- The task -
Find all lines in the listing that include the word "agent", then copy them.

- Records -
┄┄┄┄┄┄

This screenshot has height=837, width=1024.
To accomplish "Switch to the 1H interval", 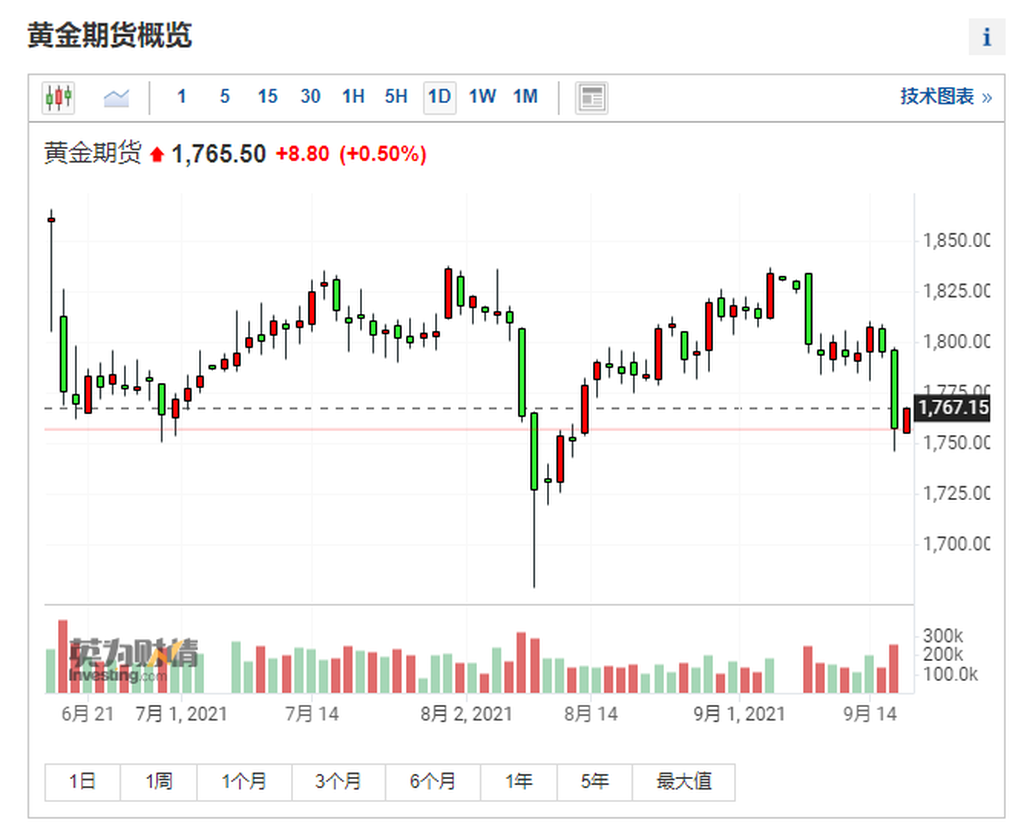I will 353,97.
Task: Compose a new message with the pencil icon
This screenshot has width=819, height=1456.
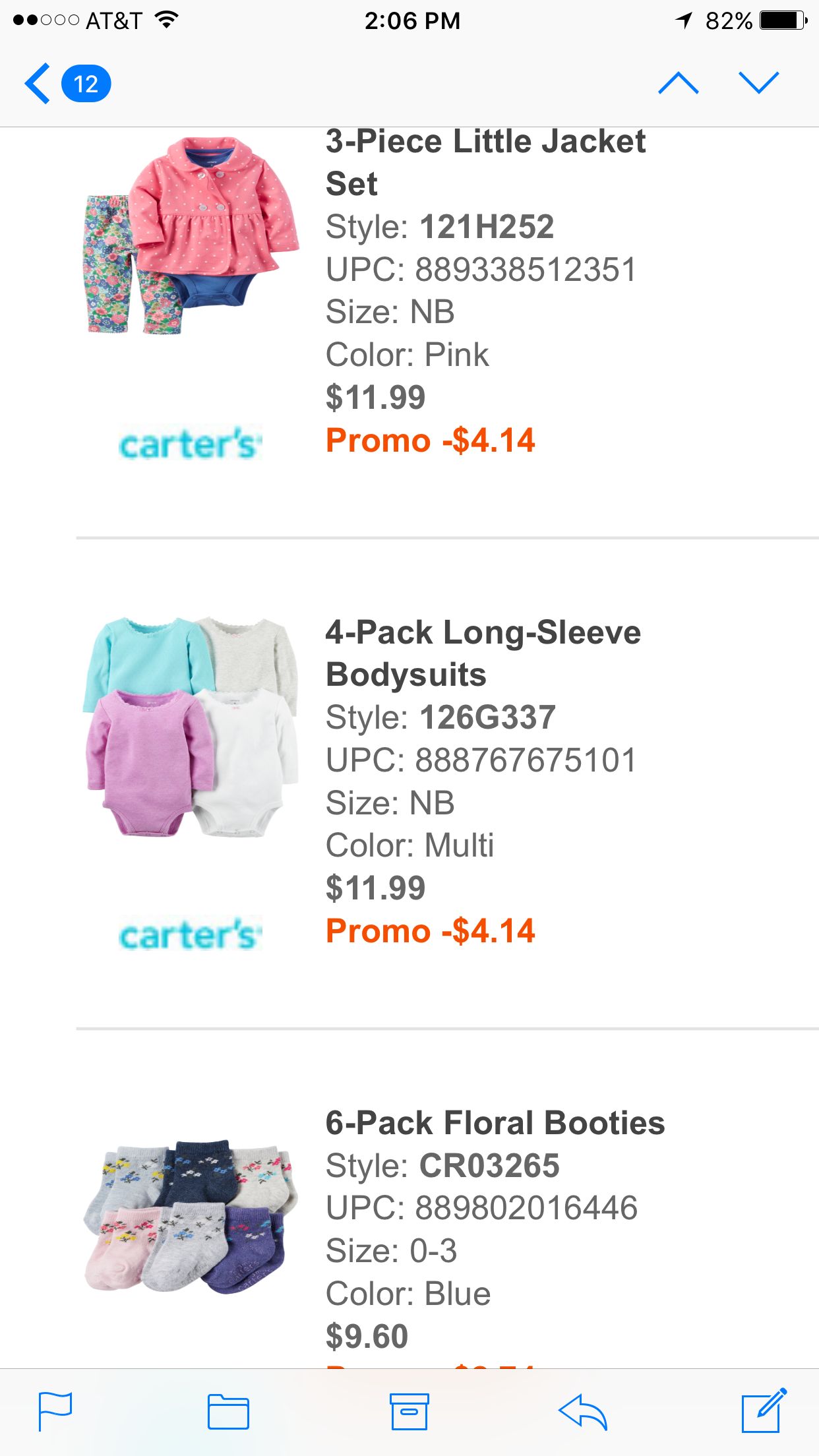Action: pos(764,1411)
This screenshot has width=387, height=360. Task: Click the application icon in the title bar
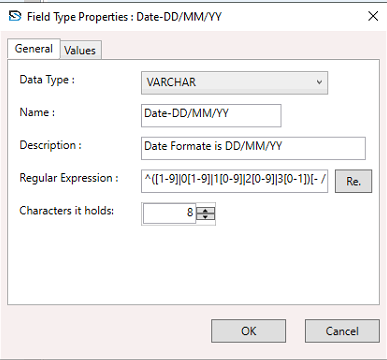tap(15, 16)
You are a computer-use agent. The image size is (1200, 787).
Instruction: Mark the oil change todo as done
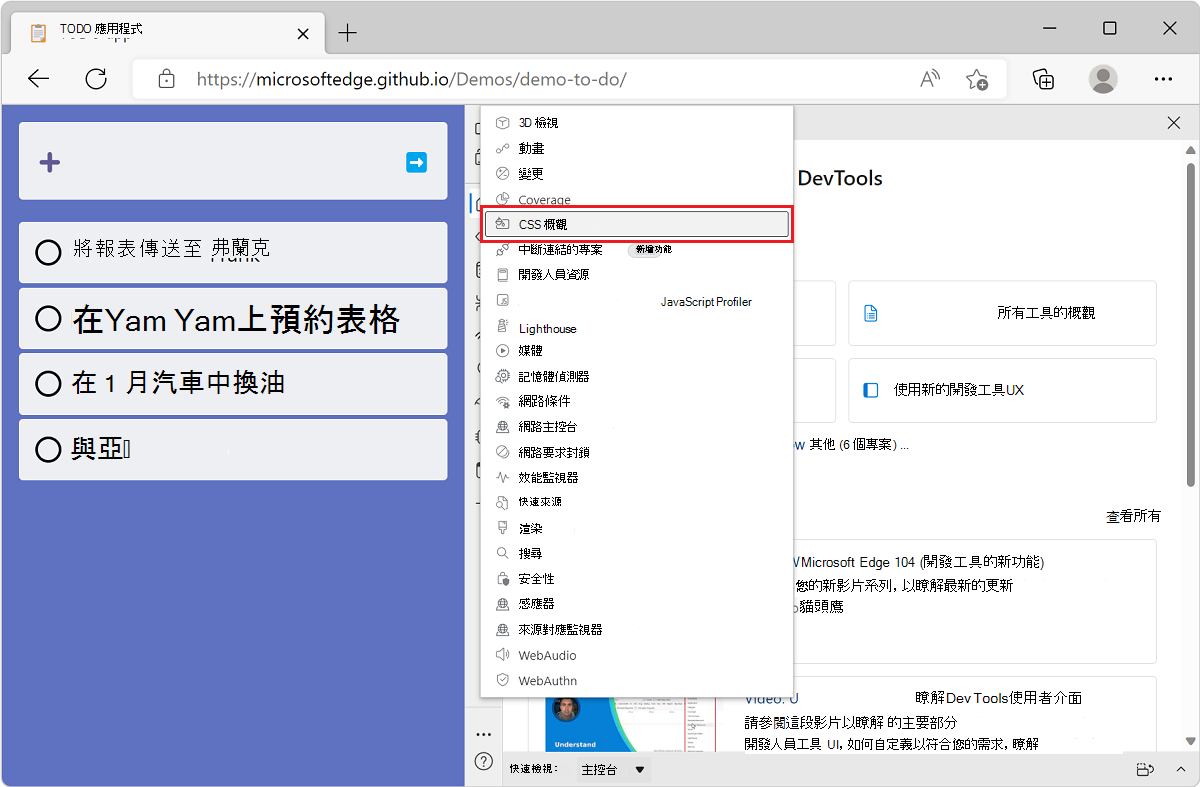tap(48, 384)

┄┄┄┄┄┄

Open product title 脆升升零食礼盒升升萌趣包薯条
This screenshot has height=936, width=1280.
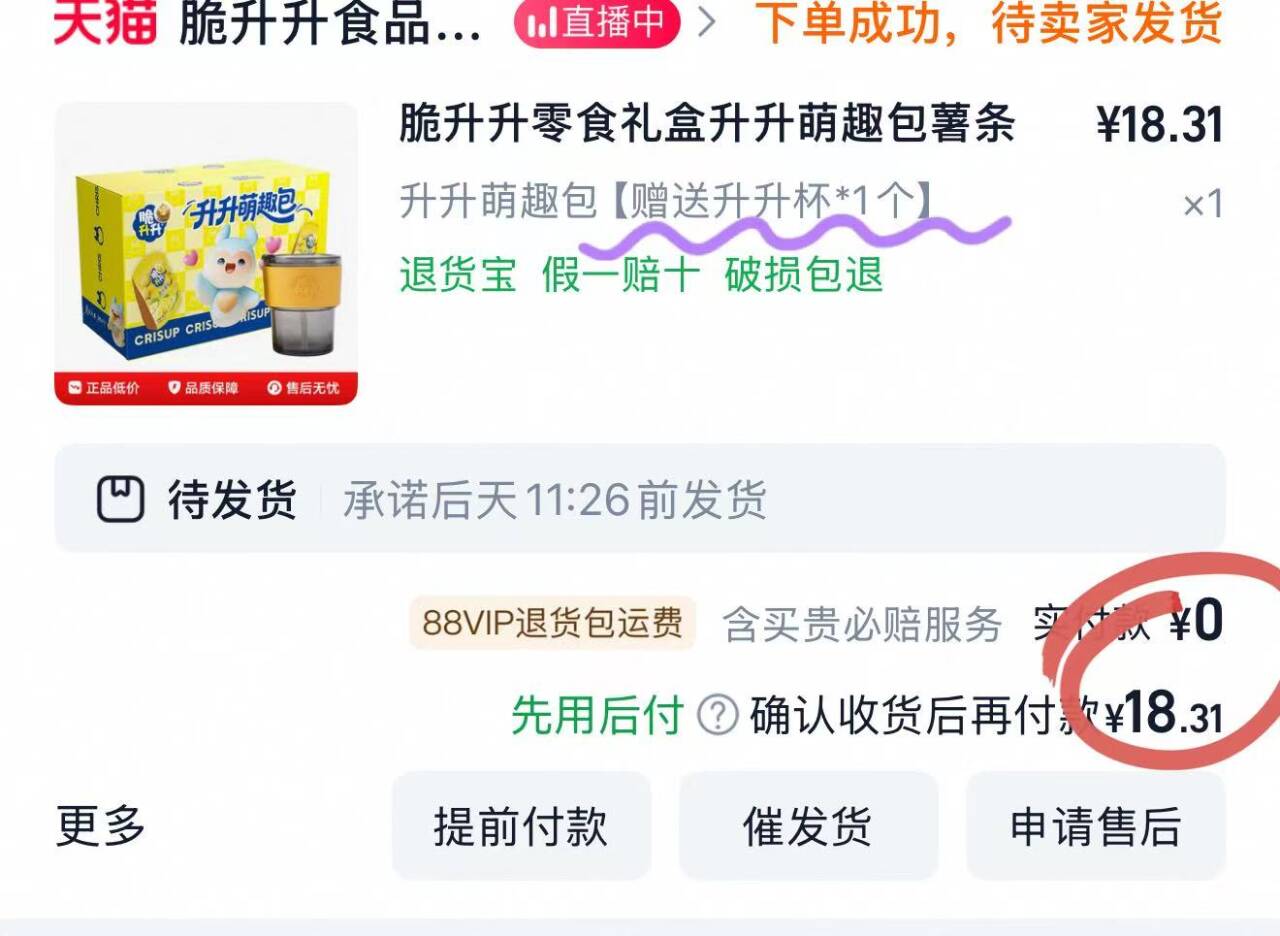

┄┄┄┄┄┄

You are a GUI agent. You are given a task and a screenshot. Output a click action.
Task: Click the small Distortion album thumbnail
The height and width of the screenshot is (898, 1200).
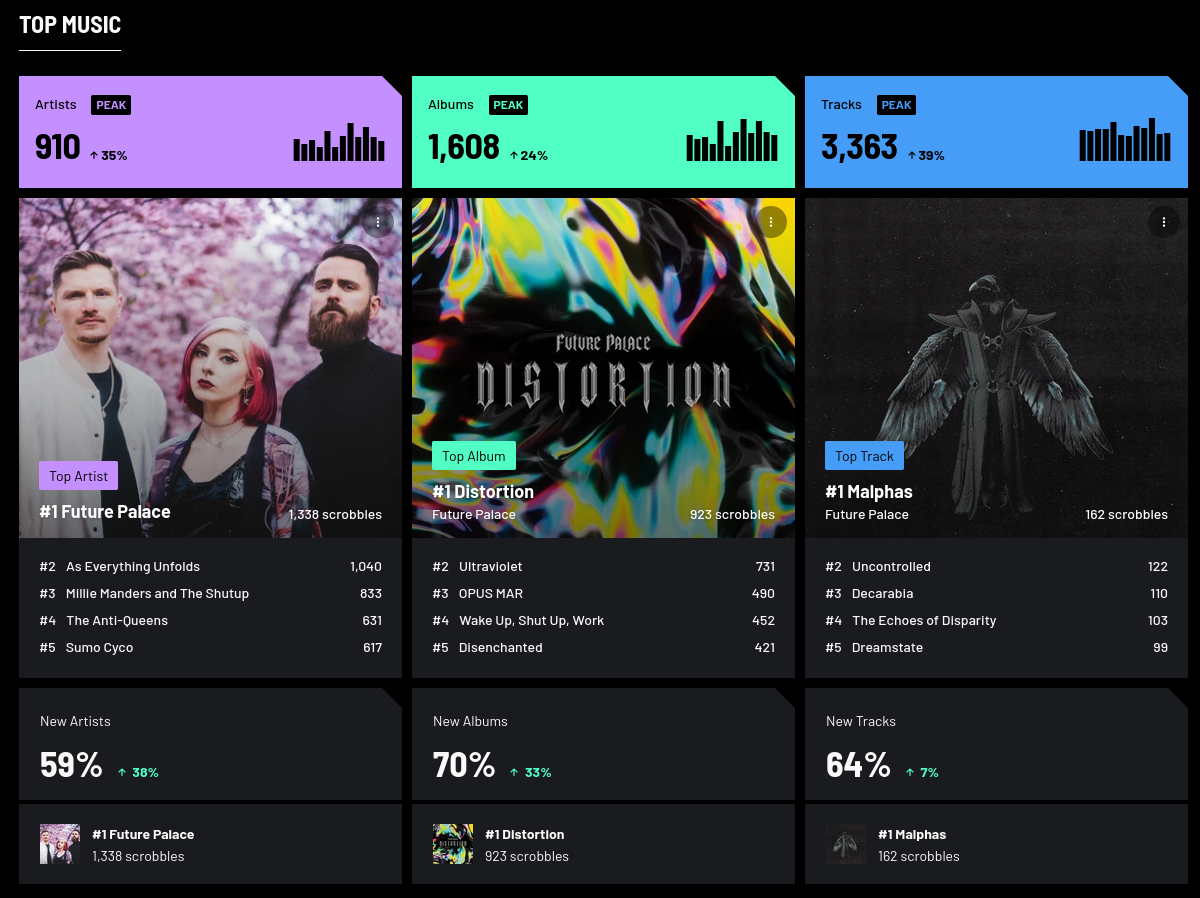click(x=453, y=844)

┄┄┄┄┄┄

- Exercise response -
You are a computer-use agent. The image size is (1200, 787).
You are a GUI agent. You are given a task and a screenshot. Output a click action.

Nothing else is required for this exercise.